Abbott Laboratories won U.S. Food and Drug Administration approval for its molecular test for the Coronavirus strain COVID-19, which the company says can deliver “positive results in as little as five minutes and negative results in 13 minutes.”
The FDA’s “emergency use authorization” awarded to Abbott’s ID NOW COVID-19 test is the latest in a growing number of agency approvals for more rapid molecular “point-of-care” diagnostic tests that can be used in temporary screening locations, doctor’s office labs and nursing homes to detect the Coronavirus strain COVID-19 within a half hour.
"With rapid testing on ID NOW, healthcare providers can perform molecular point-of-care testing outside the traditional four walls of a hospital in outbreak hotspots," Abbott president and chief operating officer Robert Ford said.

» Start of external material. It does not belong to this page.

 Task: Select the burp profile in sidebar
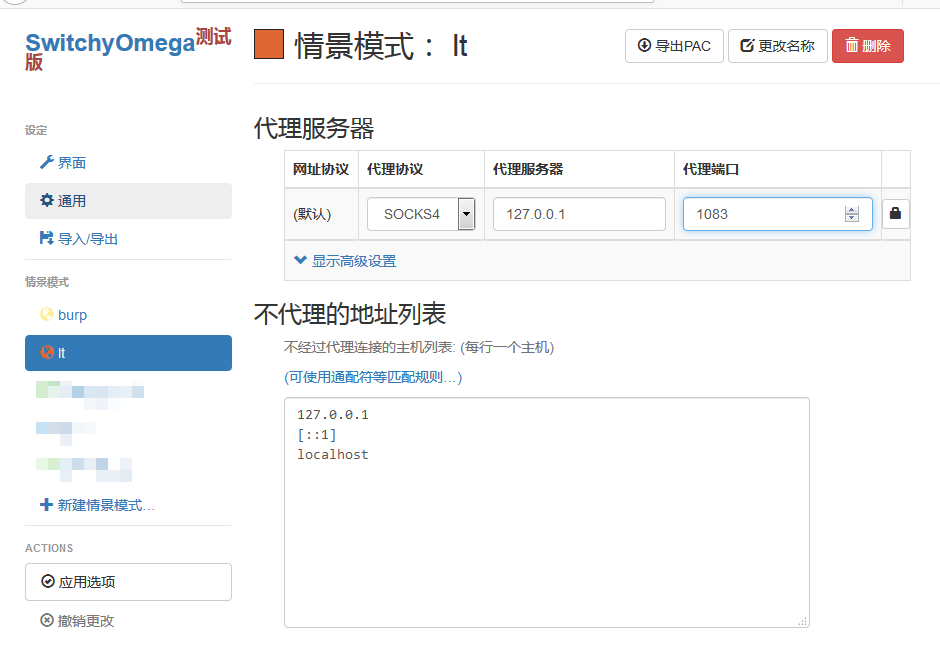72,315

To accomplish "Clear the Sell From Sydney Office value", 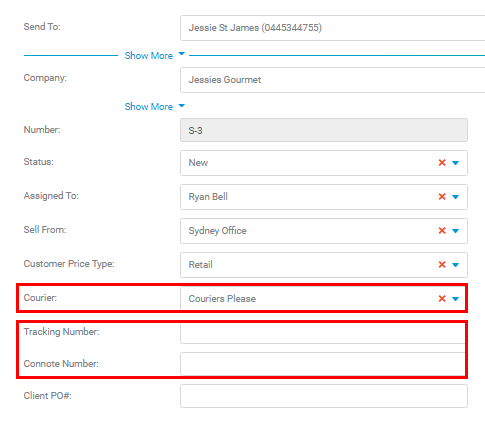I will click(x=442, y=231).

In less than a week, the FDA has escalated approvals of rapid “point-of-care” diagnostics made by other companies including Mesa Biotech and Cepheid which are also ramping up production to meet unprecedented demand. In Abbott’s case, the company said it will be making ID NOW COVID-19 tests available next week with the ability to deliver 50,000 tests per day.
And that kind of production will be welcome to U.S. healthcare providers on the frontlines as well as a Trump White House and federal health agencies dogged by criticism for the lack of testing for Coronavirus. The U.S. is considered well behind other countries when it comes to the availability of testing generally even with more than 81,000 reported Coronavirus cases - the most reported from any country in the world as of Thursday.
Prior to FDA approval of the rapid tests, many of the Coronavirus tests recently approved earlier this month are used in large hospitals and academic medical centers.
Abbott, which won an FDA emergency use authorization earlier this month for its “m2000TM RealTime System” that is used by hospitals and academic medical centers to speed diagnostic capabilities, has an established history in the development of diagnostic tests, particularly for infectious diseases like the AIDS as the developer of the first HIV test.
Abbott’s ID NOW, which was first launched in 2014, is also a molecular point-of-care platform for Influenza A & B, Strep A and RSV testing in the U.S., the company said.
"The COVID-19 pandemic will be fought on multiple fronts, and a portable molecular test that offers results in minutes adds to the broad range of diagnostic solutions needed to combat this virus," Ford said.